Суть обсуждения находим у Пущина:
«Весть эта электрической искрой сообщилась в тюрьме - во всех кружках только и речи было, что о смерти Пушкина - об общей нашей потере, но в итоге выходило одно: что его не стало и что не воротить его! ‹…›
Размышляя тогда и теперь очень часто о ранней смерти друга, не раз я задавал себе вопрос: «Что было бы с Пушкиным, если бы привлек его в наш союз и если бы пришлось ему испытать жизнь, совершенно иную от той, которая пала на его долю?» 1
Присмотревшись к этим строкам, замечаем, между прочим, существование в каземате различных «кружков» и расходящихся мнений, сходившихся, однако, в печальном итоге.
Смерть поэта снимает сдержанность суждений о его роли среди декабристских тайных обществ.
Пущин в своих записках не приводит никаких мнений, кроме своего:
1 Пущин, с. 87.
«Положительно, сибирская жизнь, та, на которую впоследствии мы были обречены в течение тридцати лет, если б и не вовсе иссушила его могучий талант, то далеко не дала бы ему возможности достичь того развития, которое, к несчастию, и в другой сфере жизни несвоевременно было прервано» 1.
Однако мы знаем, что это суждение было не единственным.
Сергей Григорьевич Волконский думал иначе, полагая, что принятие поэта в тайное общество спасло бы его и сохранило от пули убийцы: «Он был бы жив, и в Сибири его поэзия стала бы на новый путь» 2.
Итак, вторая точка зрения - хотя и не столь трагически проникновенная, как пущинская, но тоже любовная, сочувствующая.
Мы угадываем и третий, самый суровый тип посмертных оценок великого поэта; очевидно, именно к этому времени относятся некоторые беседы Пущина с Иваном Горбачевским, о чем уже говорилось в предшествующей главе.
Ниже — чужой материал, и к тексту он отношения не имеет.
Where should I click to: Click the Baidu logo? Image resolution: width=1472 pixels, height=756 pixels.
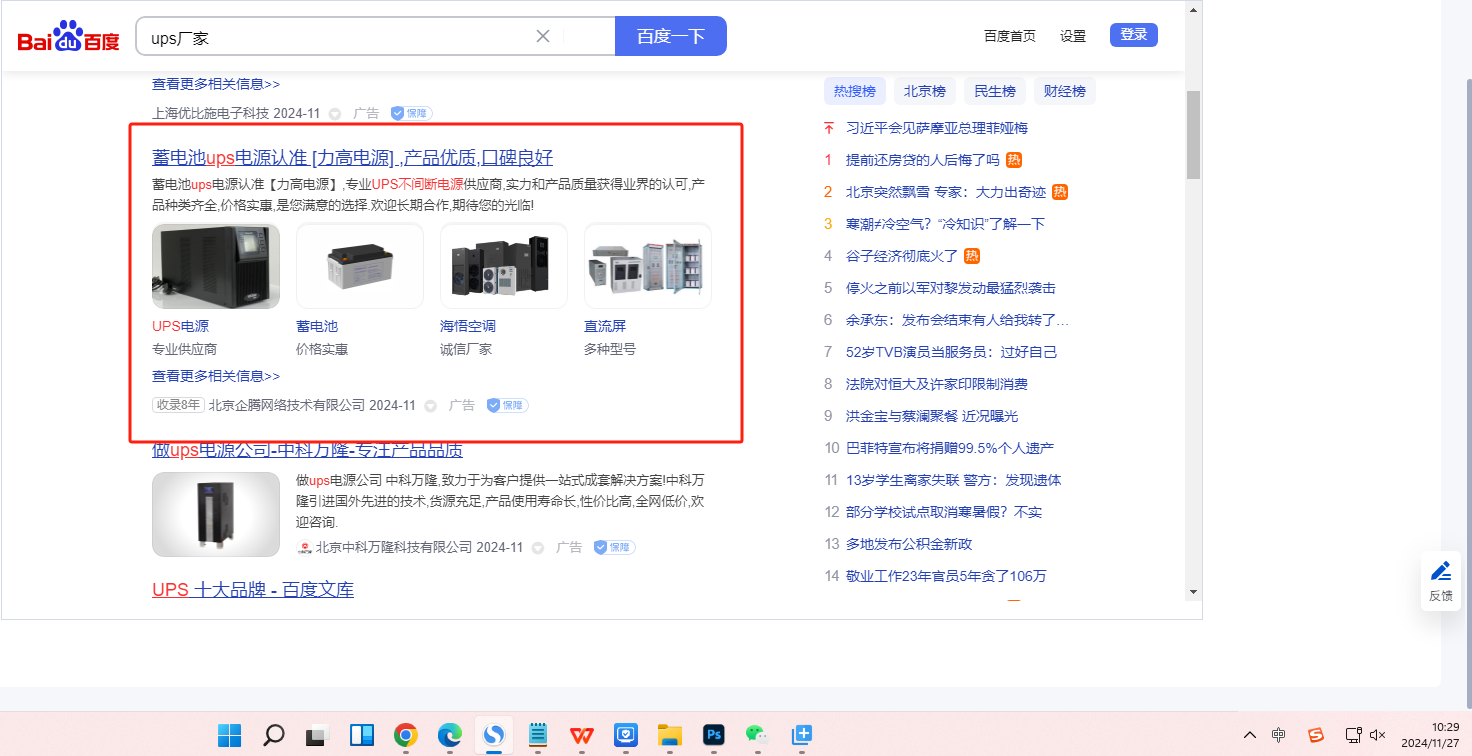[x=68, y=38]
Исходной точкой разговора были как раз письма Жуковского, Даля, Спасского о предсмертном примирении Пушкина с царем. В этом член Общества соединенных славян видел подтверждение прежних скептических мнений о Пушкине Муравьева-Апостола и Бестужева-Рюмина (впрочем, и Пущина - одного из наиболее почитаемых людей - Горбачевский не считал достаточно последовательным революционером: «Способен ли он кверху дном все переворотить? Нет и нет, - ему надобны революции деланные, чтоб были на розовой воде») 3.
Пущин, видимо, не позволял обвинениям Горбачевского перейти известную грань, но кое с чем из его критики соглашался; отзвук этого согласия мы находим в письме, пошедшем три года спустя к Ивану Малиновскому. «Кажется, если бы при мне должна была случиться несчастная его история и если б я был на месте К. Данзаса, то роковая пуля встретила бы мою грудь: я бы нашел средство сохранить поэта-товарища, достояние России, хотя не всем его стихам поклоняюсь; ты догадываешься, про что
1 Пущин; с. 87.
2 ЛН, т. 58, с. 163.
3 И. И. Горбачевский. Записки. Письма, с. 175.